Some of the content of this guide was modeled after a guide published by OpenStax and has been adapted for the NWP Learning Commons in March 2022. This work is licensed under a Creative Commons BY 4.0 International License.
Work
Work is the change of kinetic energy on a particle by all forces that act on it. In this section, we will review a constant force being exerted on a body and resulting in a displacement of that body as work. The physicist's definition of work is based on these observations.
Consider a body that undergoes a displacement of magnitude \(r\) along a straight line. While the body moves, a constant force \(\vec{\textbf{F}}\) acts on it in the same direction as the displacement \(\vec{\textbf{r}}\). We define the work \(W\) done by this constant force under these circumstances as the dot product of the force \(\vec{\textbf{F}}\) and the displacement \(\vec{\textbf{r}}\). $$dW=\vec{\textbf{F}}\cdot{d}\vec{\textbf{r}}$$ $$\Delta{W}={F_x}\,\Delta{x}+{F_y}\,\Delta{y}+{F_z}\,\Delta{z}$$
How much work was done on the box to move it from point \(A\) to point \(B\)?
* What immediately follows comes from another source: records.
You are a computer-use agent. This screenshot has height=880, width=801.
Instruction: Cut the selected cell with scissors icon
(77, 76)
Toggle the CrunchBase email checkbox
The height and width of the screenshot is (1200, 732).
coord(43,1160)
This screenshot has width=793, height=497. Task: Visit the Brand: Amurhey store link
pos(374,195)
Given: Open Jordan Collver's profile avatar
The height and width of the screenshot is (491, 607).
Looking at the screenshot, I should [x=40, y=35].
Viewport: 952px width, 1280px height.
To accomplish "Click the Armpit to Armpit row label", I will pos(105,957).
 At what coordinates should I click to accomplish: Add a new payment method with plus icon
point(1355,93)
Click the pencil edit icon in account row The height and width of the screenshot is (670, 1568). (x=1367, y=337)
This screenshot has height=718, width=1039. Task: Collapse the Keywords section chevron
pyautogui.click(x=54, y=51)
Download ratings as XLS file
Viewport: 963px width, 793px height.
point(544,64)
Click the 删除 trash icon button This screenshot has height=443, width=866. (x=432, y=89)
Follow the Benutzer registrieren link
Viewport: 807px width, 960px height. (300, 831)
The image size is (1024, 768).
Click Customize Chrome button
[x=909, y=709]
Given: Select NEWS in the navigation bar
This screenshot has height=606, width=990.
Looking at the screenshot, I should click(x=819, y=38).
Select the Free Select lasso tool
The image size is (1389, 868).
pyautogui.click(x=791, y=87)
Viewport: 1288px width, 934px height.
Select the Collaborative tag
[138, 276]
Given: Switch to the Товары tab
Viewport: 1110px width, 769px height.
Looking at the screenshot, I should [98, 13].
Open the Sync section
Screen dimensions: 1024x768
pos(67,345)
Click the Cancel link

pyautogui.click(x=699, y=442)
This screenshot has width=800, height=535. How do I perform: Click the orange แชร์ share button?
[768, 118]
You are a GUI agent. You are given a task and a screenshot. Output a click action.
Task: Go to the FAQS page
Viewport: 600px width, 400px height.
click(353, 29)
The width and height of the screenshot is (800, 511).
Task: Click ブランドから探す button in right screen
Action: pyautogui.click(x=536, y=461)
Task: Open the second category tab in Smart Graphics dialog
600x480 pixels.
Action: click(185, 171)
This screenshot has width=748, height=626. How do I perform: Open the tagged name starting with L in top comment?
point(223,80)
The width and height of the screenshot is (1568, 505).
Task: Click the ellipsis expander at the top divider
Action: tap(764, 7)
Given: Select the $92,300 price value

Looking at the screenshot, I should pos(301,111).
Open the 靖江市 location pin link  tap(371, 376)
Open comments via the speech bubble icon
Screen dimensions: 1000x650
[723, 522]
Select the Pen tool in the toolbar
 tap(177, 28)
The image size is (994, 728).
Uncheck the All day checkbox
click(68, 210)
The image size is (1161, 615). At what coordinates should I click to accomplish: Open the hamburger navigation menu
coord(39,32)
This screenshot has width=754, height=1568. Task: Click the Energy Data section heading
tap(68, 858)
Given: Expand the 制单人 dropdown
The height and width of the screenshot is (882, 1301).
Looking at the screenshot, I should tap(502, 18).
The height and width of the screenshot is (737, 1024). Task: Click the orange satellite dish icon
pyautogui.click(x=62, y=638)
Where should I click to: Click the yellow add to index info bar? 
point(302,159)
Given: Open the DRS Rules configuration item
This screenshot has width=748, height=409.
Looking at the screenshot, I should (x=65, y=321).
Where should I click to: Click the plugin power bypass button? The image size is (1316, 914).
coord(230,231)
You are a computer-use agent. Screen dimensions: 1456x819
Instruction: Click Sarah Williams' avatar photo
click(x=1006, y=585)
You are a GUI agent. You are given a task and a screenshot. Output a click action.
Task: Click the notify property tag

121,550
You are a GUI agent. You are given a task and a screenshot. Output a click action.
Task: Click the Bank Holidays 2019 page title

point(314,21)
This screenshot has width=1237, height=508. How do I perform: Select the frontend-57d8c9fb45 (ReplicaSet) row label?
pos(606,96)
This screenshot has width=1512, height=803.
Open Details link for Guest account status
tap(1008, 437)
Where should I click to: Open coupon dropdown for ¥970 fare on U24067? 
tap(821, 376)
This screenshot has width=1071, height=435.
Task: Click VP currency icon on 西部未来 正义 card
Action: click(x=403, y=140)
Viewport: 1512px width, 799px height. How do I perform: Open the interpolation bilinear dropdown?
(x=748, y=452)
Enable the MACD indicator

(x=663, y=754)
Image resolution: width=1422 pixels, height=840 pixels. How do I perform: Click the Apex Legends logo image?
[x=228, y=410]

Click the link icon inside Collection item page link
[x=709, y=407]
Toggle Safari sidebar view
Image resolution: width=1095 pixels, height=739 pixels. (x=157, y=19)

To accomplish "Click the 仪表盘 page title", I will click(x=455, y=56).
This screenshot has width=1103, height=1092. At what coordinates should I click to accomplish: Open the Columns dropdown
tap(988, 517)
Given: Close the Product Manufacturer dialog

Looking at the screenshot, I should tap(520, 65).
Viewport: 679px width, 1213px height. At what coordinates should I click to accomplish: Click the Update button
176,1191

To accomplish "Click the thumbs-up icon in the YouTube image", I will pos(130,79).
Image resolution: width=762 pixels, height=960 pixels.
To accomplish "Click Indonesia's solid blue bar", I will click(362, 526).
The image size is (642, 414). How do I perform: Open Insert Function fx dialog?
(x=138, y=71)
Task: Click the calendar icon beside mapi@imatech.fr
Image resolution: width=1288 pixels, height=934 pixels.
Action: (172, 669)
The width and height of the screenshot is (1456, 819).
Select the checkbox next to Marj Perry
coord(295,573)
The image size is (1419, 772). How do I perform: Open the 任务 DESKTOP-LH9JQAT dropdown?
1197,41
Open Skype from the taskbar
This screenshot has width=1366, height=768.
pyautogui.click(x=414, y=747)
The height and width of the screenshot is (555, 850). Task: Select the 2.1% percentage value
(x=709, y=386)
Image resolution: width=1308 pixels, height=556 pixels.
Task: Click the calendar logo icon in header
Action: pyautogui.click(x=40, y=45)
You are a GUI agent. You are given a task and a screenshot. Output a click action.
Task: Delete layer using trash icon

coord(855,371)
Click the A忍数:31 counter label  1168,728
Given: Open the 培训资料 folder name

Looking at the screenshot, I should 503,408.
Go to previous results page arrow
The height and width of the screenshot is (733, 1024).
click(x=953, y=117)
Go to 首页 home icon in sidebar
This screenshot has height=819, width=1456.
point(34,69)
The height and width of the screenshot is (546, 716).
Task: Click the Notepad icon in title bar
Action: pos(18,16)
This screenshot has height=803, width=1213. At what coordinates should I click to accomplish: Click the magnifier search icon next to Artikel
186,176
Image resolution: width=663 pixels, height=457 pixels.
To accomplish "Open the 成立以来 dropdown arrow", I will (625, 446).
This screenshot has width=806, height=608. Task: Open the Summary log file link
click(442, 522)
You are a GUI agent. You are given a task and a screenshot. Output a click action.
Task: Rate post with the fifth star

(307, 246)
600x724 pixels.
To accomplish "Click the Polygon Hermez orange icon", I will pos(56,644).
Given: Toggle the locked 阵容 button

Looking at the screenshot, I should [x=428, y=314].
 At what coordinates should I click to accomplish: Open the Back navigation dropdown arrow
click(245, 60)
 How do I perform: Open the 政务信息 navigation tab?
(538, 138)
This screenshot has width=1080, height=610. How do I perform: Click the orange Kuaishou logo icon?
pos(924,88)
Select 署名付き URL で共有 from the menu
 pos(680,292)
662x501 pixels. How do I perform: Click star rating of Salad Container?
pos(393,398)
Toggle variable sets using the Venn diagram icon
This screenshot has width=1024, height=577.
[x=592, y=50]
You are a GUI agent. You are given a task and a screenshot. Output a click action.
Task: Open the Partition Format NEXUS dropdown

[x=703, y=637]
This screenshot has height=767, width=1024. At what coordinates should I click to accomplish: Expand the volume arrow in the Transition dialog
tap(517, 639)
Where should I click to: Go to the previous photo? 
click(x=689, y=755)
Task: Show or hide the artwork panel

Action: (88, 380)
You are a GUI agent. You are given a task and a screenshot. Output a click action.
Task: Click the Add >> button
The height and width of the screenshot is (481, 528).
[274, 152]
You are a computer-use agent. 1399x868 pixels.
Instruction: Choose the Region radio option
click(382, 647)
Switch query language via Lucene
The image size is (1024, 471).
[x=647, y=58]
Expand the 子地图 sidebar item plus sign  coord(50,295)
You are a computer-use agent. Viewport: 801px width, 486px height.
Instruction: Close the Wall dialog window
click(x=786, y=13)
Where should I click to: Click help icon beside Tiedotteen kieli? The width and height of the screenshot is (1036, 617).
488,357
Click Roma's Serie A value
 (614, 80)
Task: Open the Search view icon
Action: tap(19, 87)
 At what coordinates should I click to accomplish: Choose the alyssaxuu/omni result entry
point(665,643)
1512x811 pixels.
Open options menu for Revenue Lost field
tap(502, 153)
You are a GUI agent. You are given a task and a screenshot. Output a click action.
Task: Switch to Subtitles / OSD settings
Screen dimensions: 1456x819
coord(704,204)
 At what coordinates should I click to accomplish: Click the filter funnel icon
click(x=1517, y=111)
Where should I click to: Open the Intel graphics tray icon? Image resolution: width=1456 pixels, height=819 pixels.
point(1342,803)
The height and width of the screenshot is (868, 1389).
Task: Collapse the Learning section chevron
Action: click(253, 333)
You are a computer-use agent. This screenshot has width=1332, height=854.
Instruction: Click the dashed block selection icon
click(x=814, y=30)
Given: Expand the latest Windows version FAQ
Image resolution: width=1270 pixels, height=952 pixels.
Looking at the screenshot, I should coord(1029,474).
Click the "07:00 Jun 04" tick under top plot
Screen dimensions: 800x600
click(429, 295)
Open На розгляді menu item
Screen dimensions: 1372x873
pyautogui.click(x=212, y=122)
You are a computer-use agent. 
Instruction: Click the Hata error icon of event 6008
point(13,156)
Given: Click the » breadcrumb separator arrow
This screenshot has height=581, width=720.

$$\vec{\textbf{F}}_a=100N=100N*cos(45)\hat{\textbf{i}}-100N*sin(45)\hat{\textbf{j}}$$
$$\Delta{W}={F_x}\,\Delta{x}+{F_y}\,\Delta{y}$$
$$\Delta{W}=100N*cos(45)\,\Delta{x}-100N*sin(45)\,\Delta{y}$$
$$\Delta{x}={x_2}-{x_1}=10m-0m=10m,\qquad\Delta{y}=0$$
$$\Delta{W}=100N*cos(45)*10m-100N*sin(45)*0$$
$$\Delta{W}=1,000*cos(45)J$$
$$\Delta{W}=707.1J$$
The work done on the box to move it from point \(A\) to point \(B\) is \(707J\).